Caro Vittorio Feltri, noto con molto interesse che ultimamente i titoli di apertura di Libero (quotidiano che tra le altre cose compro e leggo) sono alcune volte il festival dell’ignoranza, altre volte del cattivo gusto.
“Fa freddo? Quindi il riscaldamento del pianete è una bufala”. Chissà se a Lei ancora le si surriscalda qualcosa.
“Calano fatturato e Pil ma aumentano i gay”. La capisco, ad una certa età se cala qualcosa è un dramma.
“Patata Bollente”. Qui Le evito il commento.
Eppure quando aprì la redazione del suo quotidiano ai bambini quasi mi innamorai della sua linea: “Nel mio giornale le donne sono più brave, l’unico problema è che qualche volta devono badare ai figli. Io ho dato ingresso libero ai bambini”.
Oggi capisco che da quell’ingresso sono escluse le bambine racchie, “gretine”, e quelle che magari portano un po’ sfiga.
Insomma, la strategia di far indignare per vendere una copia in più vale anche nella vita reale, però Lei è un direttore e da un direttore mi aspetto sempre qualcosa di più. Mia nonna, quando ero giovane, mi diceva “se non mostri non vendi”, dalla mia avevo una quarta di reggiseno, capelli biondi, occhi verdi, comprendo invece che all’età di 75 anni gli sia rimasto solo il potere di un titolo per vendere. Mostrare altro la vedo dura.

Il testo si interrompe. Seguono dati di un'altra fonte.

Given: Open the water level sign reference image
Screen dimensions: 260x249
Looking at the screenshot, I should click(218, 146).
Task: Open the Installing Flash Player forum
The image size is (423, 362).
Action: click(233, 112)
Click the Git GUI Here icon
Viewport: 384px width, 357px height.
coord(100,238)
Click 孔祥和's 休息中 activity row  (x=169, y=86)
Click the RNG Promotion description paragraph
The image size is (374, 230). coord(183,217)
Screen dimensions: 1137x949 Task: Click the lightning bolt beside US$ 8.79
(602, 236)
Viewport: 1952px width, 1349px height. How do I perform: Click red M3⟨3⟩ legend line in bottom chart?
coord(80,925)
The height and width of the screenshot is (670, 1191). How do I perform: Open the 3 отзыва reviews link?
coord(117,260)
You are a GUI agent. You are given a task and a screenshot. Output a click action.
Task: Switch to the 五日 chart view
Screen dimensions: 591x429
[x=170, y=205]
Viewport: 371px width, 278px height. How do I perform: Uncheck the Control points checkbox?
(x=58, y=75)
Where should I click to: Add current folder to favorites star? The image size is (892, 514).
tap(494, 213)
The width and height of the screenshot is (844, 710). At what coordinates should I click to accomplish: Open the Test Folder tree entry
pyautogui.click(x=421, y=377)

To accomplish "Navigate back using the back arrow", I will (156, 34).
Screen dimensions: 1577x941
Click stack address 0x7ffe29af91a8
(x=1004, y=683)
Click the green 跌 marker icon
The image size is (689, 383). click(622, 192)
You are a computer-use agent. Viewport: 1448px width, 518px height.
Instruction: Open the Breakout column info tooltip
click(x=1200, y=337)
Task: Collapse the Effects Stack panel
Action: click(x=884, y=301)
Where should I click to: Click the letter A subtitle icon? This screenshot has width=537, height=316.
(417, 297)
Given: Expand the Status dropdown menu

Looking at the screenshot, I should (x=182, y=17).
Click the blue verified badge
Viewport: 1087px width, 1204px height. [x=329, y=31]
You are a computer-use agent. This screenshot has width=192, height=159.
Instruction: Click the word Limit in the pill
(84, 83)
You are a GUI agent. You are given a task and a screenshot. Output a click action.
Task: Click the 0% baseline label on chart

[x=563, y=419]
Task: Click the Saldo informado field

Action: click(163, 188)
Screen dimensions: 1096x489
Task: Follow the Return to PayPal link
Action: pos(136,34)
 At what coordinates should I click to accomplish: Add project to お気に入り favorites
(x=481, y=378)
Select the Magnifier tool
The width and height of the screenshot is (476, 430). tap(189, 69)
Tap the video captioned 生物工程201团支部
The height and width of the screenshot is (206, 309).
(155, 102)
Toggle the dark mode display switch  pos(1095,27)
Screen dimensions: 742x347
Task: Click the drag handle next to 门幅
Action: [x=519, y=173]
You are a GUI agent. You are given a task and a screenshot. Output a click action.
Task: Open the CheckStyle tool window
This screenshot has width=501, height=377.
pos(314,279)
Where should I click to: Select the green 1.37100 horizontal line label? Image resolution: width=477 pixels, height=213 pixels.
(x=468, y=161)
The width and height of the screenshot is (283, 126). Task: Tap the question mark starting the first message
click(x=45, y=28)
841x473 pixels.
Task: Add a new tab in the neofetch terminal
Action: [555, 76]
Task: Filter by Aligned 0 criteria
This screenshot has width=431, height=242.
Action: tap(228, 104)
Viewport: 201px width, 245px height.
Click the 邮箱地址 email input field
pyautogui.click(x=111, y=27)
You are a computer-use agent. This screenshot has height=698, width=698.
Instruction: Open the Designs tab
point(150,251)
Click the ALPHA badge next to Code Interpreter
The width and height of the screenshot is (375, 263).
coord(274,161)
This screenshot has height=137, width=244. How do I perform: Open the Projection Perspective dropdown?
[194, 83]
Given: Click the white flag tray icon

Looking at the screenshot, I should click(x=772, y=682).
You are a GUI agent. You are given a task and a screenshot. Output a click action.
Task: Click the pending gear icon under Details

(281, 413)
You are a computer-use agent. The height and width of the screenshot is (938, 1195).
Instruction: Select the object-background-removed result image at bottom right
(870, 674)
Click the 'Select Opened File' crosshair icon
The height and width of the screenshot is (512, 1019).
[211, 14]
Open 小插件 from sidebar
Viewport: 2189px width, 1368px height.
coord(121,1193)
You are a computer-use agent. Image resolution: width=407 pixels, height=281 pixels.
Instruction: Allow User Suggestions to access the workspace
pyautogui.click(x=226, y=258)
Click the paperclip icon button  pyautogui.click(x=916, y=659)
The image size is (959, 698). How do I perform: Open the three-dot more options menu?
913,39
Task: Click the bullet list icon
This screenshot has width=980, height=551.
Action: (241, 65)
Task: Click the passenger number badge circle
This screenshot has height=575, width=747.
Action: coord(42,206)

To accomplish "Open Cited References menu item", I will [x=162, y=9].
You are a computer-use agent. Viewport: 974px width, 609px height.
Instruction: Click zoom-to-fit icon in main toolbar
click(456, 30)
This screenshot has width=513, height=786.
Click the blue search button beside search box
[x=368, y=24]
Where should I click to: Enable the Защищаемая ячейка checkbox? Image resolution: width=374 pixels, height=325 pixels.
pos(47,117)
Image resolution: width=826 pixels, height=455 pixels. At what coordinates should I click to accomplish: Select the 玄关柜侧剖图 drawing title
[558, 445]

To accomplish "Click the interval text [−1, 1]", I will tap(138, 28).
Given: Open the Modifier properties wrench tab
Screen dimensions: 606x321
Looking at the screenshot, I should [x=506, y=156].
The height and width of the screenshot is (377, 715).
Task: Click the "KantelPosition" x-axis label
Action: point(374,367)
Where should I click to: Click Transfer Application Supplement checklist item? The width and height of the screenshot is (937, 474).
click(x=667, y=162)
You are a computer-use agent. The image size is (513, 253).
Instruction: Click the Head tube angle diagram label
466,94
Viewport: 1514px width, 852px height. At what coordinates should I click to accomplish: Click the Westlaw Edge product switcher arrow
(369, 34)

Da quello che scrivo potrebbe sembrare che io non sia d’accordo con alcune sue idee, in realtà su qualcosa che dice mi trovava pure d’accordo fino a lunedì 6 maggio quando dopo aver definito Greta Thunberg “rompiballe” e “gretina” si è permesso di definire, una ragazzina di 16 anni, con parole degne del più becero tifoso di calcio (con tutto il rispetto per il resto dei tifosi, quelli intelligenti).
“Di sicuro non diamo retta a una adolescente racchia e saccente come Greta, la quale poverina non è una scienziata e porta pure sfiga: da quando è stata ricevuta dal Papa, il nostro Paese si è raggelato: bombe d’ acqua, fiumi che tracimano, laghi gonfi”. A tal proposito Le vorrei ricordare che catastrofi naturali, sisma, alluvioni ed eruzioni vulcaniche per non parlare di ponti che cadono, hanno causato in Italia danni per circa 50 miliardi di euro negli ultimi 15 anni.
I dati, forniti dalla Commissione europea ed elaborati dall’Adnkronos, partono dal 2002 e arrivano a giugno dello scorso anno.
Direi che, matematica permettendo, la racchia era ancora in culla. Ma il fatto che per Lei questa ragazza porti sfiga non è nemmeno la cosa peggiore. Anche se in Italia e Lei da buon direttore dovrebbe saperlo, ci sono stati personaggi che per una diceria del genere si sono suicidati. Se Le sfugge mi chiami pure che Le racconto la storia di una grande donna.
Il fatto che Greta possa sembrarle racchia è per quel difetto impercettibile che alcune volte hanno i bambini affetti dalla sindrome di Asperger? O perché non Le piacciono le bionde? O perché aveva solo voglia di dire qualcosa? Insomma il dubbio rimane.
Sulla definizione saccente (cioè su qualcuno che ostenta in modo irritante un’erudizione o una cultura più presunta che reale) credo che Lei potrebbe fare da apripista a tanti acculturati dell’ultimo momento. Sa, Lei non è stato l’unico a prendersela con la ragazzina svedese, Greta è stata presa di mira dagli hater sul web. Addirittura una donna di 66 anni, come Maria Giovanna Maglie, si è permessa di dire che se non fosse stata malata l’avrebbe messa sotto con la macchina. Mia nipote di 7 anni, a cui ormai non si può più nascondere nulla, commentando quello che su Greta gli arrivava dalla tv, mi ha chiesto se dire che una persona è brutta (il termine racchia non lo conosceva) e che porta sfortuna è bullismo.
Secondo Lei direttore, le sue parole che, obbligatoriamente arrivano all’orecchio di quella massa di ragazzi che Lei non stima e che sono tutti drogati o affetti da vizi vari, (parole sue) come potrebbero reagire di fronte a certi titoloni? Si sentiranno in diritto di chiamare racchia una compagna di scuola diversa da loro? O dire ad una persona che sceglie di uscire dal coro che porta sfiga? Ma allora perché in tv e sui giornali facciamo le battaglie contro il bullismo se poi ci sono direttori come lei che sdoganano come normali certi termini?